» **Exercise goal**
Print exactly the lines from the one containing "Task: Click the content scroll-up arrow" through the last line of the entries below; the pictures stay out of the copy.

[Collected data entries]
+++++

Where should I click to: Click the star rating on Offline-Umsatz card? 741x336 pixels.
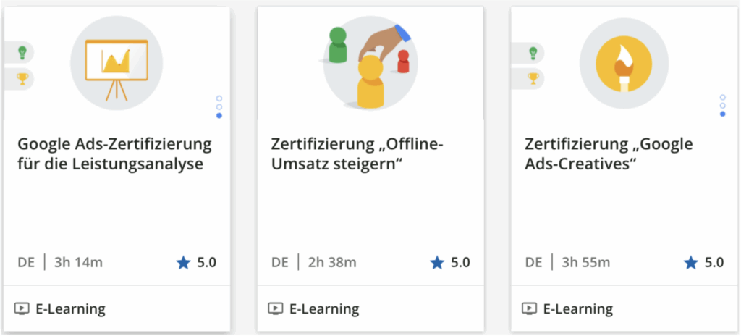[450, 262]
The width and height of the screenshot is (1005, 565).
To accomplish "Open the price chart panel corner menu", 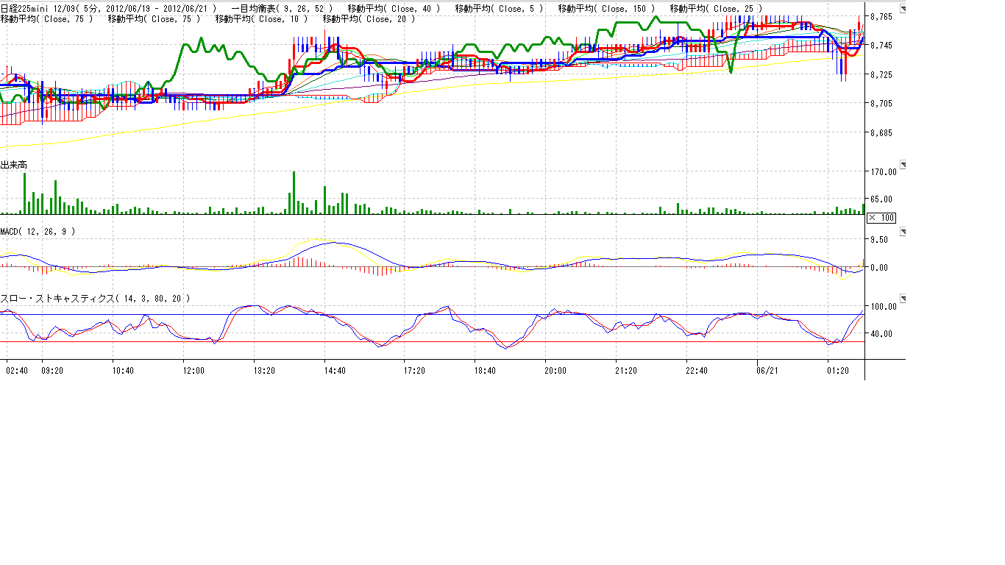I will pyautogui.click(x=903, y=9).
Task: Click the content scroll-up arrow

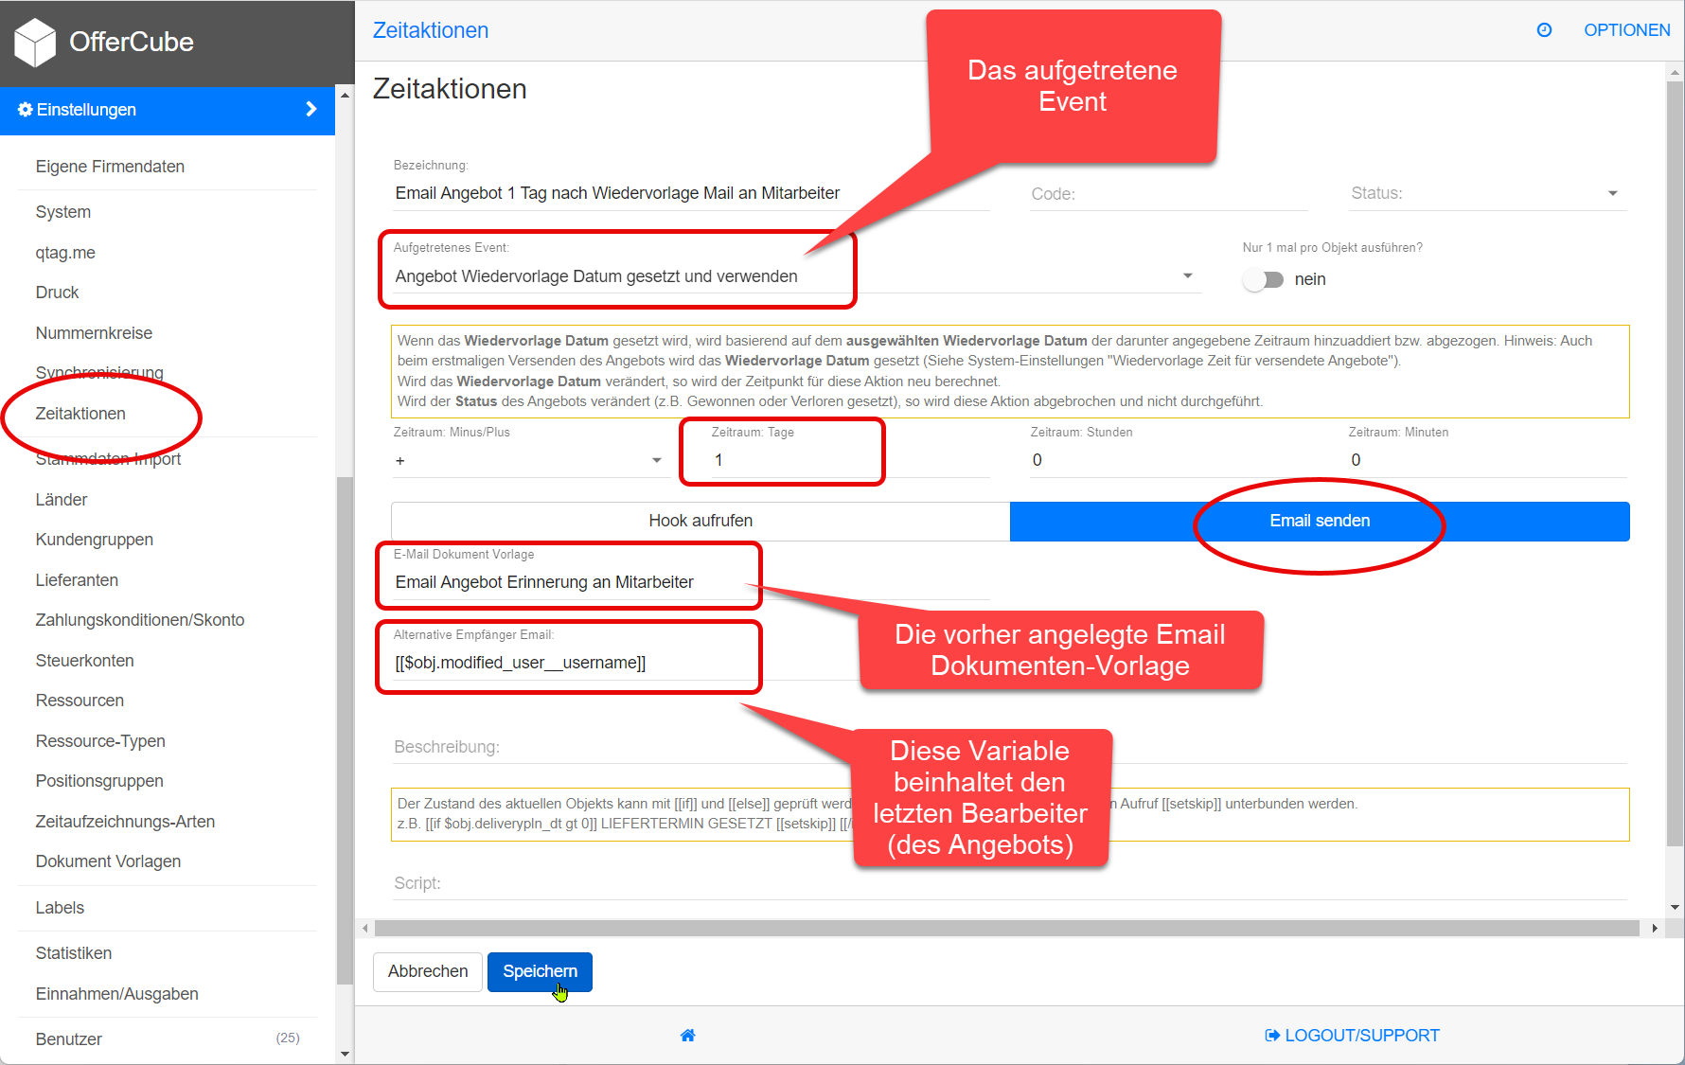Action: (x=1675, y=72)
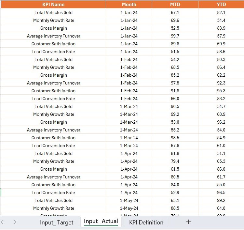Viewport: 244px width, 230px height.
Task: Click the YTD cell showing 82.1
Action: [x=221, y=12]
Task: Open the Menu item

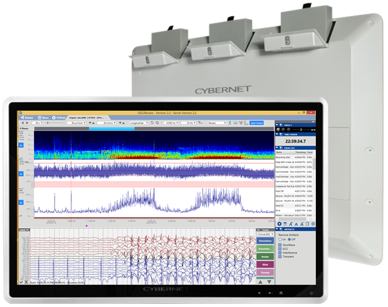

+++++

» **Solution**
Task: Click the content scroll-up arrow

Action: (x=1675, y=72)
Viewport: 244px width, 230px height.
Task: Click the YTD cell showing 82.1
Action: [x=221, y=12]
Task: Open the Menu item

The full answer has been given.